If an emergency services operator gets a silent call, they have no way of knowing whether it was an accident, or whether the caller is unable to speak due to danger or injury.

Operators usually then call back to determine whether the call was genuine or a mistake. This takes time, and according to BBC News, 39 per cent of San Francisco emergency operators said chasing up these silent emergency calls was the biggest 'pain point' they had in their job.

999 operators are unable to tell whether a silent call is an accident, or a genuine attempt to get help (Getty)

The advent of smartphones made it seem like the era of the pocket dial was over - with no physical buttons, it's much harder to accidentally call someone just by sitting on your phone.

However, the 'emergency call' feature built into smartphones has made the accidental 999 call just as common. 

All phones are obliged to have this feature, and with good reason. With public phoneboxes now a thing of the past, it's essential that people can make emergency calls regardless of whether it's their phone, whether they've paid the bill, or whether they know the password.

However, with a simple swipe and tap on the phone's lock screen, you can make an emergency call instantly - making it fairly easy to accidentally call 999 while holding your phone in your pocket.

This useful feature of smartphones may have actually made the problem worse - in San Francisco, the number of 911 calls increased by 28 per cent between 2011 and 2014. There's a potential correlation there with the spread of smartphones and the number of emergency pocket dials.

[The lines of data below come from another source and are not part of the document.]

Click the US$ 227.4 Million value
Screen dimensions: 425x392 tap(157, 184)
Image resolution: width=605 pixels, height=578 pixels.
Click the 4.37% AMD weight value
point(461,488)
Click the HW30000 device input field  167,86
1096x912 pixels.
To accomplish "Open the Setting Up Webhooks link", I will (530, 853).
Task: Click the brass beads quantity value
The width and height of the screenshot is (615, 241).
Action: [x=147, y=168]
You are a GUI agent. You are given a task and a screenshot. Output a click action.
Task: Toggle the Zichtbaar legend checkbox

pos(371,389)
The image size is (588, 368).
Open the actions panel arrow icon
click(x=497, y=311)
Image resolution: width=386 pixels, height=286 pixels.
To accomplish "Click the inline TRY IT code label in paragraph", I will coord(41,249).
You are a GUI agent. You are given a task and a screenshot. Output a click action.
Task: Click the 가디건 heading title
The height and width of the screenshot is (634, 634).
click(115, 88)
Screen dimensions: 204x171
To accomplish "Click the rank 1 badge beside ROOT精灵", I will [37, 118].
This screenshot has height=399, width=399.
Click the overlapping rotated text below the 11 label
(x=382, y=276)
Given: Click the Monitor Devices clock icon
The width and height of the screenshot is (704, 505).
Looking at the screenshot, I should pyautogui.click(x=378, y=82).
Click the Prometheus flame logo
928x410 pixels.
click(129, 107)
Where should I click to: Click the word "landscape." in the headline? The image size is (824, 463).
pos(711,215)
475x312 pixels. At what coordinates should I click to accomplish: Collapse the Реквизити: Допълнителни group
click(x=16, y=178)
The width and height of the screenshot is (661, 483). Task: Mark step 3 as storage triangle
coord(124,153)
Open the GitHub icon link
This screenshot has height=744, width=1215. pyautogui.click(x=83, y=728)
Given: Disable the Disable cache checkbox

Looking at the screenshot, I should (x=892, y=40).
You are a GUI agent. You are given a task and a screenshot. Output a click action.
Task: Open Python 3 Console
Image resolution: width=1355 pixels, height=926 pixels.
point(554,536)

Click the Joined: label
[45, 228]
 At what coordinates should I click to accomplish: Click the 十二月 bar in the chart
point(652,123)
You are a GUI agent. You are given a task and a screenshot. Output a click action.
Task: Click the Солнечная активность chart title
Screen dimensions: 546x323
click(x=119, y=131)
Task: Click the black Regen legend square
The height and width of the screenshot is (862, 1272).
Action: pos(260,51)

It would be simple solution if emergency operators were to simply end silent calls, but this has claimed lives in the past. In 2003, British teenager Hannah Foster called 999 with her phone in her pocket after she was abducted.

Hannah Foster was murdered after her 999 call was presumed to be accidental and cut off (Hampshire Constabulary/PA)

Unable to speak into the phone, she hoped that the operator on the other end would understand she was in trouble and send help. Unfortunately, the operator was using a call handling system called Silent Solutions, which screens silent calls and automatically cuts them off.

The line went dead, and later Hannah was raped and murdered by her abductor, Maninder Pal Singh Kohli.

While accidental calls can be a strain on the emergency services, it is a bigger waste of energy to have emergency services sent out to look for you when it's not neccessary.

Accidentally triggering a 999 call is not an offence, so the British Red Cross recommends that if you do pocket dial the emergency services,  it is best to stay on the line, and explain to the operator that the call was unintentional.